WORK INSTRUCTIONS
Beginning at the line that includes "The height and width of the screenshot is (442, 801)." in the entries below, print each line exactly as it appears, through the last one.
::: MATERIAL PROVIDED
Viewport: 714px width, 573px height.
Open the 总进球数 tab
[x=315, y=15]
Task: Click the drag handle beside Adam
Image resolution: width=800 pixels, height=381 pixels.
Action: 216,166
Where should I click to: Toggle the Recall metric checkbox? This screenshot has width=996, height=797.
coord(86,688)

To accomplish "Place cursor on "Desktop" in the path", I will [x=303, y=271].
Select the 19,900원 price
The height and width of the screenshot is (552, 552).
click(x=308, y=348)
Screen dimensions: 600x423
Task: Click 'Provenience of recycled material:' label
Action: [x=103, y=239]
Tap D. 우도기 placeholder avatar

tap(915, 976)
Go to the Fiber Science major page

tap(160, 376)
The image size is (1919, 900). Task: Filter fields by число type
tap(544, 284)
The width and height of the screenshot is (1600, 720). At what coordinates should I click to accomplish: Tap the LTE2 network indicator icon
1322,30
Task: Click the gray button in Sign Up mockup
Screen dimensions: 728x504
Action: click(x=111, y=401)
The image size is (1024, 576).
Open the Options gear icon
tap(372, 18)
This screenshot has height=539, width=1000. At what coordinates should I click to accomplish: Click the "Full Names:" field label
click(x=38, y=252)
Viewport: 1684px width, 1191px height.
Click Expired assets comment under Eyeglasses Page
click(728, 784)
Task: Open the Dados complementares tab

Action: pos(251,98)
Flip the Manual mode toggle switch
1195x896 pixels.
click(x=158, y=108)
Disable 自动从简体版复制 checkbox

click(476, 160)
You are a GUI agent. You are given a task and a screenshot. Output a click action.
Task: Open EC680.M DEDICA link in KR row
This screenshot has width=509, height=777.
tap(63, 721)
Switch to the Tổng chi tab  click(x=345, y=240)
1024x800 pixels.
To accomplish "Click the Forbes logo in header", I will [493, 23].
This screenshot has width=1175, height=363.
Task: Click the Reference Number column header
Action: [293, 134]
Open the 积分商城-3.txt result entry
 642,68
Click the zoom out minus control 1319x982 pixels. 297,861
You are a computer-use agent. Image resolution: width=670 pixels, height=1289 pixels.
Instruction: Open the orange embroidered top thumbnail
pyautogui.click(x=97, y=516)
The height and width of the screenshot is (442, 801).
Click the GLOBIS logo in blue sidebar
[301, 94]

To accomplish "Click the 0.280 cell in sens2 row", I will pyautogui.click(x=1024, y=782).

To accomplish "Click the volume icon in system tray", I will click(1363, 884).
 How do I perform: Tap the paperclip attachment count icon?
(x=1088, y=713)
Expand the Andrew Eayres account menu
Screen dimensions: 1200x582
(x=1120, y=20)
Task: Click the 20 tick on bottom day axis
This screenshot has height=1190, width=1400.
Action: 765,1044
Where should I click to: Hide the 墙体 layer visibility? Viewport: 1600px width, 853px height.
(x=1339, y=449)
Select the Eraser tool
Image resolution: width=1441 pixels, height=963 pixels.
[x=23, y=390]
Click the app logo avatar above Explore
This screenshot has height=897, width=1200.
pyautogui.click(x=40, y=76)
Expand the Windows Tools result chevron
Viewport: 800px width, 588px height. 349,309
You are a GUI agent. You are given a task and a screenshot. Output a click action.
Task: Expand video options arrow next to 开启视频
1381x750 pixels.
::::::
SOLUTION TO THIS EXERCISE
The height and width of the screenshot is (442, 801).
Click the GLOBIS logo in blue sidebar
[301, 94]

To accomplish "Click the 0.280 cell in sens2 row", I will pyautogui.click(x=1024, y=782).

To accomplish "Click the volume icon in system tray", I will click(1363, 884).
 How do I perform: Tap the paperclip attachment count icon?
(x=1088, y=713)
Expand the Andrew Eayres account menu
Screen dimensions: 1200x582
(x=1120, y=20)
Task: Click the 20 tick on bottom day axis
This screenshot has height=1190, width=1400.
Action: 765,1044
Where should I click to: Hide the 墙体 layer visibility? Viewport: 1600px width, 853px height.
(x=1339, y=449)
Select the Eraser tool
Image resolution: width=1441 pixels, height=963 pixels.
[x=23, y=390]
Click the app logo avatar above Explore
This screenshot has height=897, width=1200.
pyautogui.click(x=40, y=76)
Expand the Windows Tools result chevron
Viewport: 800px width, 588px height. 349,309
You are a GUI agent. You are given a task and a screenshot. Output a click action.
Task: Expand video options arrow next to 开启视频
1381x750 pixels.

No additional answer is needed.